The rule comes from Regulation 2.03A of the Migration Regulations 1994. It states that a de facto partner visa applicant must have been in a de facto relationship with their sponsor for at least 12 months immediately before the application is lodged.

Therefore, the rule has three precise requirements:

  1. A de facto relationship as defined in Section 5CB of the Migration Act.
  2. A continuous period of at least 12 months.
  3. That period must run immediately up to your lodgment date (not at some earlier point in time).

*Note: This rule applies only to unmarried couples or couples who do not have their relationship registered. If you are legally married or have registered your relationship, a valid marriage certificate replaces the 12-month requirement entirely.*

2. How the 12 months is counted

The Clock Starts at “De Facto,” Not Dating: This is where most couples go wrong.

The 12 months counts from when your relationship actually became a committed shared life—not from when you met or started dating.

For example, if you dated long-distance for 6 months and finally moved in together in September, your de facto period starts in September.

Tracking Continuous Timeline Requirements

It Must Be Unbroken:

The 12 months must be continuous. A formal break-up followed by reconciliation resets the clock. However, brief separations for legitimate reasons (such as work travel or family emergencies) do not reset your timeline. Consequently, keeping robust evidence during these brief times apart remains absolute critical for absolute transparency.

It Must End at Lodgment:

You cannot satisfy this rule retrospectively. Lodging at the 11-month mark hoping the wait time will fix it does not work. The Department assesses your eligibility at the lodgement date only. Furthermore, the Department strictly checks this on day one, meaning an early application leads directly to a refusal notice and a loss of your non-refundable visa application charge.

Calendar grid tracking relationship milestones and timeline counting for the 12-month de facto rule

Photo via Unsplash

3. What counts as de facto time (and what doesn’t)

Section 5CB of the Migration Act 1958 defines a de facto relationship by four tests. All four must be met:

  • Mutual commitment to a shared life to the exclusion of all others.
  • The relationship is genuine and continuing.
  • You and your partner aren’t related by family.
  • You live together, or don’t live separately on a permanent basis.

What counts: Living together in a shared home, sharing finances, sharing household duties, and being recognized socially as a couple.

What doesn’t count: Long-distance online dating, casual dating without shared commitment, or periods where you broke up.
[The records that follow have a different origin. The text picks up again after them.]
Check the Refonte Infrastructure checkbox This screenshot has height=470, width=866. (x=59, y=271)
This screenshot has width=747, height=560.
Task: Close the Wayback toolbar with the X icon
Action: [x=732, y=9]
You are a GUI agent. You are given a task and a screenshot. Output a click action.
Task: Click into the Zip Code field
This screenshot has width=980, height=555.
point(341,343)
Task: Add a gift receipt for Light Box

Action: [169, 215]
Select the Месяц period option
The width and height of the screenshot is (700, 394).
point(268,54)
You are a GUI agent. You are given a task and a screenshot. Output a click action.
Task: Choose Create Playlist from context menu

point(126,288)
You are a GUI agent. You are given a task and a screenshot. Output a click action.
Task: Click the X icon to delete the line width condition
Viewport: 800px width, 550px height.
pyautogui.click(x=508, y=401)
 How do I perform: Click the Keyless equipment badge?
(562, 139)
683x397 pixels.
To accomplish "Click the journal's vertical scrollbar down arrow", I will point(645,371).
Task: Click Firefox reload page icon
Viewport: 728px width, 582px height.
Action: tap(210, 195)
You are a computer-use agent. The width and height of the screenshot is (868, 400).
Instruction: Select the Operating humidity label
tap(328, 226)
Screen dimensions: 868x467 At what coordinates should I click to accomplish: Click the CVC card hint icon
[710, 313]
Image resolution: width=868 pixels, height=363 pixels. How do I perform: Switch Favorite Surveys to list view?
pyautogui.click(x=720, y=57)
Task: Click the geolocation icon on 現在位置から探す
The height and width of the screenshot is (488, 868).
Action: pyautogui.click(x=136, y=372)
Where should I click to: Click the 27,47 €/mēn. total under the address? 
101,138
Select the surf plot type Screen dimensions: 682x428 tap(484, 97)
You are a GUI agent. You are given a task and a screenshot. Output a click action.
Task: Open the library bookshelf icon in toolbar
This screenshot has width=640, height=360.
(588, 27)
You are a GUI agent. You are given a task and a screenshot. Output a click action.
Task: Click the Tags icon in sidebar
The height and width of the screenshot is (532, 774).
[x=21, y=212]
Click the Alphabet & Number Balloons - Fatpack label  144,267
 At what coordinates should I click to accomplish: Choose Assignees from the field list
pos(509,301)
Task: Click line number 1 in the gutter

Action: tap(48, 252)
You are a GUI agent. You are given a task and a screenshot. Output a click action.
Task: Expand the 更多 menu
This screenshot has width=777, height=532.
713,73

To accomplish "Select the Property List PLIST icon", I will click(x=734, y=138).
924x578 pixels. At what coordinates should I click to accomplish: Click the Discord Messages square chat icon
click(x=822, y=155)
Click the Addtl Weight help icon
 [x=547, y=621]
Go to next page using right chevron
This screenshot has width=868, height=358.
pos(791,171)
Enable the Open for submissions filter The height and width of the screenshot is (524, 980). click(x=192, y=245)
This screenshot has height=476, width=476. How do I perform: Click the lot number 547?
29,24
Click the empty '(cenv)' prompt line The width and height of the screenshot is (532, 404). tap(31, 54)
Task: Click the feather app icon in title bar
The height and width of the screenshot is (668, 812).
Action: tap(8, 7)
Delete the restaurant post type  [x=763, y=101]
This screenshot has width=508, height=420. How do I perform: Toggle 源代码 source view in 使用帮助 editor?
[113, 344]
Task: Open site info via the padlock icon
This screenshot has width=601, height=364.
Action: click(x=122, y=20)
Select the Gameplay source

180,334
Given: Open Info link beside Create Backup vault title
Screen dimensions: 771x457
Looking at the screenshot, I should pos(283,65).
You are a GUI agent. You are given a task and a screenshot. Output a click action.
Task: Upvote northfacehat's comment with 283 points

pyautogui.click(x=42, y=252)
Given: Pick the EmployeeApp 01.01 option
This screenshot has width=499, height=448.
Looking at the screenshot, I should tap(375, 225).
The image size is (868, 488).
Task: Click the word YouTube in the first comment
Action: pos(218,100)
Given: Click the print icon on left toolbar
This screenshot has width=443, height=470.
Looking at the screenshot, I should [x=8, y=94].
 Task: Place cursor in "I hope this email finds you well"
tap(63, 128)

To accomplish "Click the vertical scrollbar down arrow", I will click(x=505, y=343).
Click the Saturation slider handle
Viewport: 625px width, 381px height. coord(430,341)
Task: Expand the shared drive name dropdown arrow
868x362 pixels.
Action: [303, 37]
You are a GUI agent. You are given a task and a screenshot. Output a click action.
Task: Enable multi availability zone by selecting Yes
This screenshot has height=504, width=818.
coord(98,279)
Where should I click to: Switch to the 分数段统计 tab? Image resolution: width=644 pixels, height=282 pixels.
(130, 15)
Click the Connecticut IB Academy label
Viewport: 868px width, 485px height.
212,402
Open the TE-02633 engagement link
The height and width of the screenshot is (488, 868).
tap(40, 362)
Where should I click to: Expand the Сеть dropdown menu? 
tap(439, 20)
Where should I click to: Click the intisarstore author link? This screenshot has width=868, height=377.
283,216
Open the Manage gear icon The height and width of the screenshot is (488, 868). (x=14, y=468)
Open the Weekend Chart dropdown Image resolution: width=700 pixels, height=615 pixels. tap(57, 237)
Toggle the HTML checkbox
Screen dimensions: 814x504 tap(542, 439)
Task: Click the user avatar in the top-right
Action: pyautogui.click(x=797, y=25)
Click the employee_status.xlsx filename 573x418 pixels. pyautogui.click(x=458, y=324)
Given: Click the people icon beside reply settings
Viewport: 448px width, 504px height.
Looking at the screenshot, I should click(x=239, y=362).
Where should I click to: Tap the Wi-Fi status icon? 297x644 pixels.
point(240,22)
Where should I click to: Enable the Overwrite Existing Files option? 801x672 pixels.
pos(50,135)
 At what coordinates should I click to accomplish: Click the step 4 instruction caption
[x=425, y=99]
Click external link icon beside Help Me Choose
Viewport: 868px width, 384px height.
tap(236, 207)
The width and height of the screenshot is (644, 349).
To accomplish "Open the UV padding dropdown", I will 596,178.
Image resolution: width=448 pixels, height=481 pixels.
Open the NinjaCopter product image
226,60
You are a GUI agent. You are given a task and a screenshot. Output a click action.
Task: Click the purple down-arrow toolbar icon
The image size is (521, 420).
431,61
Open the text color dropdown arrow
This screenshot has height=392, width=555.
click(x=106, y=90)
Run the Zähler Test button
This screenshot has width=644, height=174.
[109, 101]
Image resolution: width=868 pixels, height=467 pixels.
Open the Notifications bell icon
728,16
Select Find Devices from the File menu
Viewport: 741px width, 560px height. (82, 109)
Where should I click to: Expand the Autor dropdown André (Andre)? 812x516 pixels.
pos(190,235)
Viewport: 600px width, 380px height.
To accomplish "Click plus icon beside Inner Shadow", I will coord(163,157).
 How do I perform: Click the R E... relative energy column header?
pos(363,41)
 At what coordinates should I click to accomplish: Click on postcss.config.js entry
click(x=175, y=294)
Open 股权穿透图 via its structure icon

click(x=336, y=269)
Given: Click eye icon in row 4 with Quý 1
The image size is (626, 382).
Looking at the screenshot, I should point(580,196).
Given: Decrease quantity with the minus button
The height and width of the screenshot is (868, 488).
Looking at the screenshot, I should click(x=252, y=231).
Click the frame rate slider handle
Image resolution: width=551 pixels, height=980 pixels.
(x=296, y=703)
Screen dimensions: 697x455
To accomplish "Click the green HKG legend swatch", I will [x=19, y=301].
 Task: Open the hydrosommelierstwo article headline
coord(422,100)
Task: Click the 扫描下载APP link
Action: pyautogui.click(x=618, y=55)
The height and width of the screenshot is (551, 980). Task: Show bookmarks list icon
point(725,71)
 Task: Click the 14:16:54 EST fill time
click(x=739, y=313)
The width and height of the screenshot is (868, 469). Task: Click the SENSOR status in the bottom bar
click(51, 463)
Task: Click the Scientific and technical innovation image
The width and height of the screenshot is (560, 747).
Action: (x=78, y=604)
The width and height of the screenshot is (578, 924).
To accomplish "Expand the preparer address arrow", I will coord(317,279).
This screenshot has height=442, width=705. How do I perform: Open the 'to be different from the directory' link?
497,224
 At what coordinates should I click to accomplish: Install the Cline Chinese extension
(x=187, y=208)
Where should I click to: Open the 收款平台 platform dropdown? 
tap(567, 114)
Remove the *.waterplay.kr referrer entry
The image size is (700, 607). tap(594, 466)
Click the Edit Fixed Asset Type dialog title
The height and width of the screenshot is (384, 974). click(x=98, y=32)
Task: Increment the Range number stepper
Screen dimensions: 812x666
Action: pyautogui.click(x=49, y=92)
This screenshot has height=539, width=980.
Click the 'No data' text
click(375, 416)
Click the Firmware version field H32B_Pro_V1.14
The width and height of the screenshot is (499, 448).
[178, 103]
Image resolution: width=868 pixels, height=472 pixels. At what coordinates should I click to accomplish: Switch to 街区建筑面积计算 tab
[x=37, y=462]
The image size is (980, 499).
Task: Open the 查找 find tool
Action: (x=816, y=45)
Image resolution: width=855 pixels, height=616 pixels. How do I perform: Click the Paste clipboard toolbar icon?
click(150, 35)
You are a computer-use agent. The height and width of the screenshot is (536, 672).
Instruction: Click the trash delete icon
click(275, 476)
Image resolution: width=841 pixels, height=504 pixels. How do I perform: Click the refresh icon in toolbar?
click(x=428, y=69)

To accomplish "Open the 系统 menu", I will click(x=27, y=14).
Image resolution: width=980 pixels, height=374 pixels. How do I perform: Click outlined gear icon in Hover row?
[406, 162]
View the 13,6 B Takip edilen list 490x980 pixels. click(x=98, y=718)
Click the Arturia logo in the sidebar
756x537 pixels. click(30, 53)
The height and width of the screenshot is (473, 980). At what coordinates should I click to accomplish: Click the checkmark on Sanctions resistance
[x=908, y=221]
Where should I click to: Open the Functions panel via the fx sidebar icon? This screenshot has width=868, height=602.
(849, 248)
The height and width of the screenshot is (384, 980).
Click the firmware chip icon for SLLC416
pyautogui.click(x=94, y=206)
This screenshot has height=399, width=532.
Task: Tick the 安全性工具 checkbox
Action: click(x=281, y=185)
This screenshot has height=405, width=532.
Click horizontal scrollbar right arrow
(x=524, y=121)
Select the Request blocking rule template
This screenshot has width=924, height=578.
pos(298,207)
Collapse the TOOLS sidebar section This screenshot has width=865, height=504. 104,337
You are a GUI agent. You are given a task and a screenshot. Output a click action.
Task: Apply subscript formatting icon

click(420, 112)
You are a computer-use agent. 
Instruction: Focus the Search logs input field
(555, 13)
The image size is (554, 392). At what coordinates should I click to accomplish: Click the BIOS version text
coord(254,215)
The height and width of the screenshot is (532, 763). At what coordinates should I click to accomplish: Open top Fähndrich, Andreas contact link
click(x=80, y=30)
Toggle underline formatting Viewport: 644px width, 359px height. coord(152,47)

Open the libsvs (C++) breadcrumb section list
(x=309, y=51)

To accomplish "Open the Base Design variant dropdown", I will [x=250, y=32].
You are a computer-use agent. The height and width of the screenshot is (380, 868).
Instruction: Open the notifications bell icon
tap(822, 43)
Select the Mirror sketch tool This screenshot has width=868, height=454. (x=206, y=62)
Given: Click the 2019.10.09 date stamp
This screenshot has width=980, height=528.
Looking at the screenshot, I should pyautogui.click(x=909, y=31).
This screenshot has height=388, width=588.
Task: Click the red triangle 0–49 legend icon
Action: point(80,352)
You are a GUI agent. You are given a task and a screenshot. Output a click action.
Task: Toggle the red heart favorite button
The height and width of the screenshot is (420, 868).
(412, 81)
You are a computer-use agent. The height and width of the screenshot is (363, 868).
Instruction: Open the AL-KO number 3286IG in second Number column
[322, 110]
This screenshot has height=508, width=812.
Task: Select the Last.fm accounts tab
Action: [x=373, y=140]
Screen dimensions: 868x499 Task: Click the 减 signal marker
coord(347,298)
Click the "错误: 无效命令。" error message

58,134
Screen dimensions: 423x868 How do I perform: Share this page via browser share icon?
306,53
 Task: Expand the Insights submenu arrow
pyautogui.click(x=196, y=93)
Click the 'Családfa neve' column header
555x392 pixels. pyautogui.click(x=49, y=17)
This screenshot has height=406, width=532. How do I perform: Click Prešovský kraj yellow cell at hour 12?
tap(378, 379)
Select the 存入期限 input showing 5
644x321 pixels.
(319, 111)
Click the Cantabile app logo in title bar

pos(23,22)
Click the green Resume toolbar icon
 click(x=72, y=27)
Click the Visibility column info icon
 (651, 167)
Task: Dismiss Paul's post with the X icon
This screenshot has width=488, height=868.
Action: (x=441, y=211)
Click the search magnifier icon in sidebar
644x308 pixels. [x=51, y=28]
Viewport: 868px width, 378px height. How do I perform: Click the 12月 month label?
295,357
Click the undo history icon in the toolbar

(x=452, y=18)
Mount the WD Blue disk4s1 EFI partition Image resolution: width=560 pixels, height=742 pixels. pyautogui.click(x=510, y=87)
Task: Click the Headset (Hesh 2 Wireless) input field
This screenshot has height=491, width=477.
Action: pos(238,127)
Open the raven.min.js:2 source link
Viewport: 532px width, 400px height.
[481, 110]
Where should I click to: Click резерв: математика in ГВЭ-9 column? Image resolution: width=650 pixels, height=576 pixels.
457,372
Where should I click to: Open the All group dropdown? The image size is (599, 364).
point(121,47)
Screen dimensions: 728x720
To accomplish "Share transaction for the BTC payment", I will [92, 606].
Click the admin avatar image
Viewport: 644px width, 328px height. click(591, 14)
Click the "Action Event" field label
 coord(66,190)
Got a quick question? Message Sam directly on WhatsApp →

4. Exemption 1: Relationship registration

This is the most powerful and frequently used exemption. Registering your relationship with an Australian state authority waives the 12-month rule completely.

  • Where you can register: New South Wales, Victoria, Queensland, South Australia, Tasmania, and the ACT.
  • Where you can’t: Western Australia and the Northern Territory do not currently offer a registration scheme that waives the migration requirement.
  • Processing time: Most states have a 28-day cooling-off period, meaning it takes about a month to receive your certificate before you can lodge your visa.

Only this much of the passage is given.